A Nantes, les répertoires annuels sont ouverts en 1793 à raison d’un registre par an pour toute la commune. Au sein de ce registre, naissances, mariages et décès sont séparés. Pour chaque catégorie d’actes, les patronymes sont classés alphabétiquement et par section (exemple pour les naissances : tous les A du 1er canton, puis ceux du 2e, puis du 3e, etc. ; les B du 1er canton, puis du 2e, puis du 3e…, et ainsi de suite).
Les premières tables décennales établies pour Nantes couvrent la période 1803-1813(3) . A l’inverse des répertoires annuels, elles sont rédigées pour toutes les sections confondues. Naissances, mariages et décès sont séparés : ils ont d’ailleurs leur propre registre décennal. En revanche, les expositions, les légitimations et les adoptions sont mêlées avec les naissances, sans que cela soit systématiquement spécifié.

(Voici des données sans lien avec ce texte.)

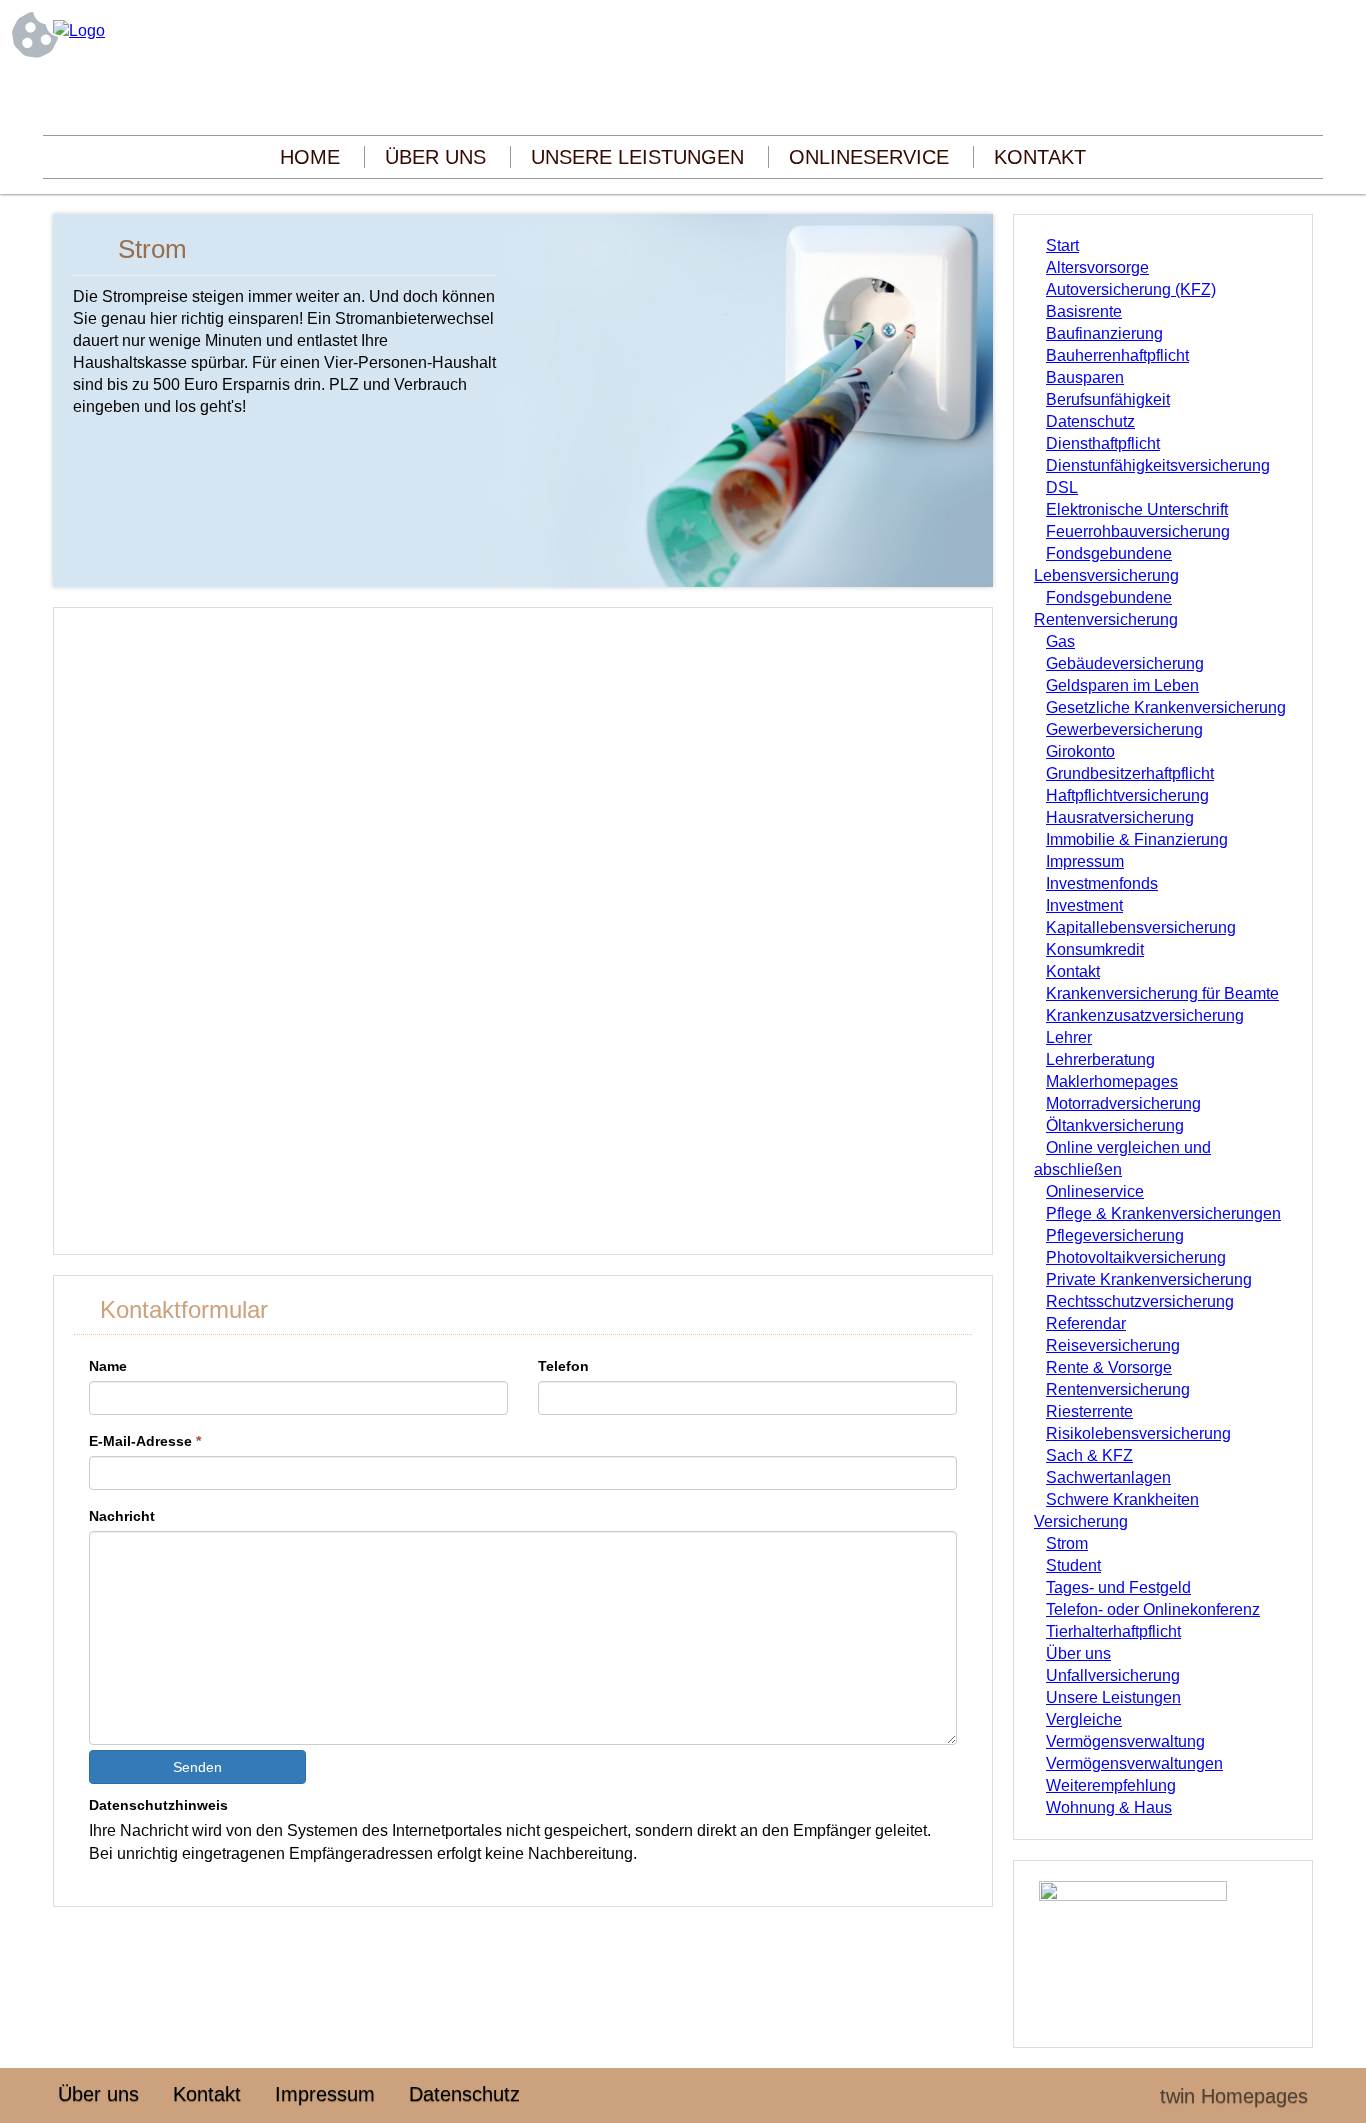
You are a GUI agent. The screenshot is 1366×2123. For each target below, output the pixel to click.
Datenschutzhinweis (158, 1805)
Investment (1084, 905)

Si l’ordre alphabétique est respecté dans les répertoires et les tables pour l’initiale des patronymes, souvent il en va différemment pour la suite du nom : Durand peut suivre Duval. L’ordre alphabétique est encore moins bien respecté pour les prénoms. Les noms à particule – ou précédés d’un article – sont à rechercher aussi bien à la particule – ou à l’article – qu’au nom lui-même. Les femmes, enfin, sont enregistrées à leur nom de jeune fille dans les tables de naissance et de décès ; en revanche, elles suivent leur époux dans les tables décennales de mariages de 1803 à 1902, qui ne comportent aucune entrée au nom de jeune fille(1)

(3) La table décennale 1793-1802 a été établie par les Archives municipales. Les noms de jeunes filles y ont systématiquement une entrée, y compris pour les mariages.